Galaxy keeping its HK options open

PUBLISHED : Monday, 16 April, 2012, 12:00am
UPDATED : Monday, 16 April, 2012, 12:00am


Galaxy Resources, the world's fourth-largest maker of lithium carbonate, used in making batteries, will keep its Hong Kong listing options open despite poor market conditions, after Japan's mega-earthquake derailed its listing plan last year.

The Perth, Australia-based and Sydney-listed firm believes mainland-market-savvy investors in Hong Kong have a better appreciation of its 'growth story' compared to investors in Australia, although current low valuations on the Hong Kong market has made a share offer unattractive at present, according to executive director Anthony Tse.

'Our story will get a better following in Hong Kong, because investors familiar with the mainland can easily see the market potential [of lithium batteries in electric bicycles],' Tse said in an interview late last month. Galaxy was listed in Sydney in 2007.

Another factor stalling the need for a hurried resurrection of listing plans, said Tse, was the fact that Galaxy raised US$120 million in April last year through a shares placement to institutional investors in Australia. The placement was made after it dropped its US$200 million Hong Kong listing plan at the eleventh hour a month earlier.

Earlier this month Galaxy announced an all-shares merger with Canada-listed Lithium One, offering the latter's shareholders a 27 per cent price premium for their shares.

The merger will allow Galaxy to expand its upstream resources to meet surging downstream demand from the electric bicycle and vehicles market. Before the merger's completion, Galaxy plans to raise US$50 million in Australia by issuing more shares.

Some 29 per cent of lithium consumed last year was in the batteries manufacturing industry, followed by 16 per cent in ceramics, 14 per cent in lubricating greases, and 13 per cent in glass-making, according to Singnumbox. The Chile-based consultancy forecasts global consumption of lithium will grow at an average annual rate of 10 per cent between last year and 2020 to 300,000 tonnes.

Galaxy has a mine in West Australia with 18 million tonnes of resources containing 1.09 per cent lithium oxide. Its facilities have the capacity to extract around one million tonnes of the ore a year and turn it into 137,000 tonnes of spodumene concentrate.

The concentrate is shipped to its plant in Zhangjiagang, Jiangsu province, which came on stream early this month and has the capacity to produce 17,000 tonnes of lithium carbonate, suitable for battery production, annually.

Galaxy is conducting a study to expand the Jiangsu plant's capacity to 22,000 tonnes, to be supported either by faster extraction of ores at its Australian mine, or commercialisation of its 20 per cent-owned lithium pegmatite mine in James Bay in Canada's Quebec province.

The mine is undergoing a feasibility study, which is expected to be completed within nine months. It has 22 million tonnes of resources, containing 1.28 per cent lithium oxide and could be developed to a similar capacity to the Australian mine and processing facilities, which cost US$80 million to build.

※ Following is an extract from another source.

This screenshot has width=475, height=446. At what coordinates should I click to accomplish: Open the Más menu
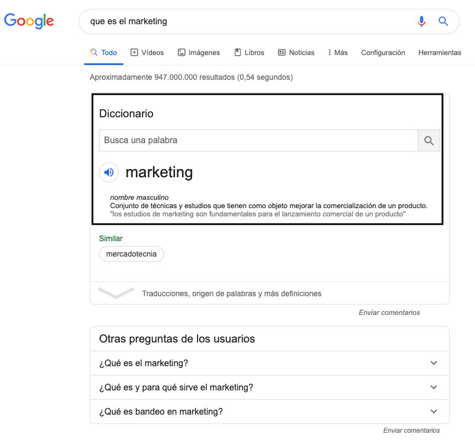pos(337,52)
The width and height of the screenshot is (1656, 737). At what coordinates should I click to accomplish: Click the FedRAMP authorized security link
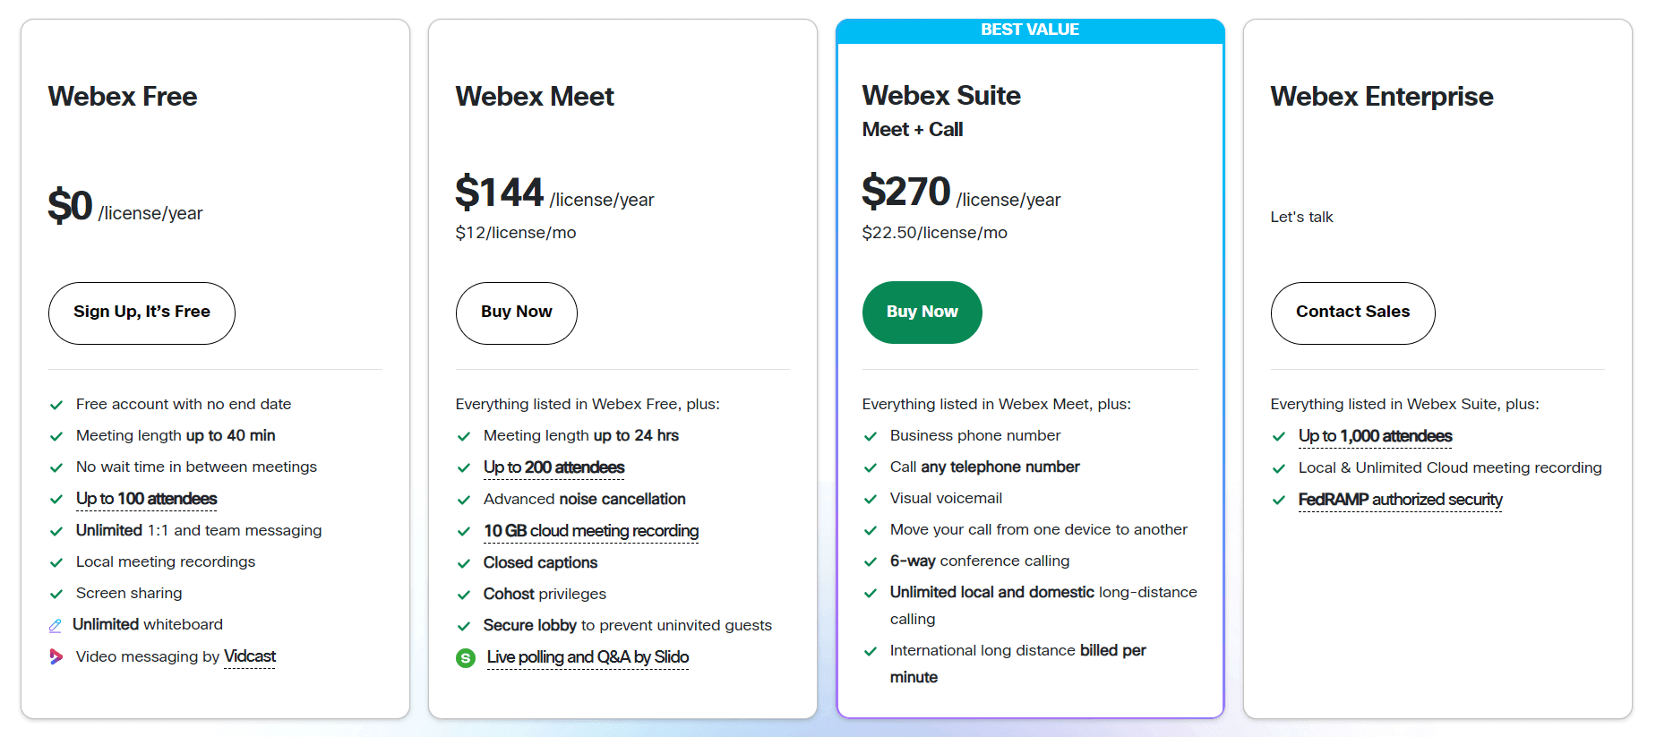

With the impending merger with Lithium One, which owns 80 per cent of the James Bay project, and a 70 per cent of the Sal de Vida lithium and potash brine project in Argentina, Galaxy will have more choices in sourcing upstream raw material.

To capture the downstream market, Galaxy also plans to build an A$143 million (HK$1.15 billion) lithium-ion battery plant in Jiangsu with a capacity to produce 620,000 battery packs annually for the electric bicycle market. Three mainland banks have given it letters of intent to provide loans totalling A$120 million, Tse said.

The rapid fall in the cost of lithium-ion batteries and higher lead costs due to the government's clamp-down on production by lead smelters with pollution records, has made lithium batteries more competitive. Though lithium-ion batteries cost about three to four times more to make than lead-acid batteries of similar capacities, they last about three times as long, Tse said.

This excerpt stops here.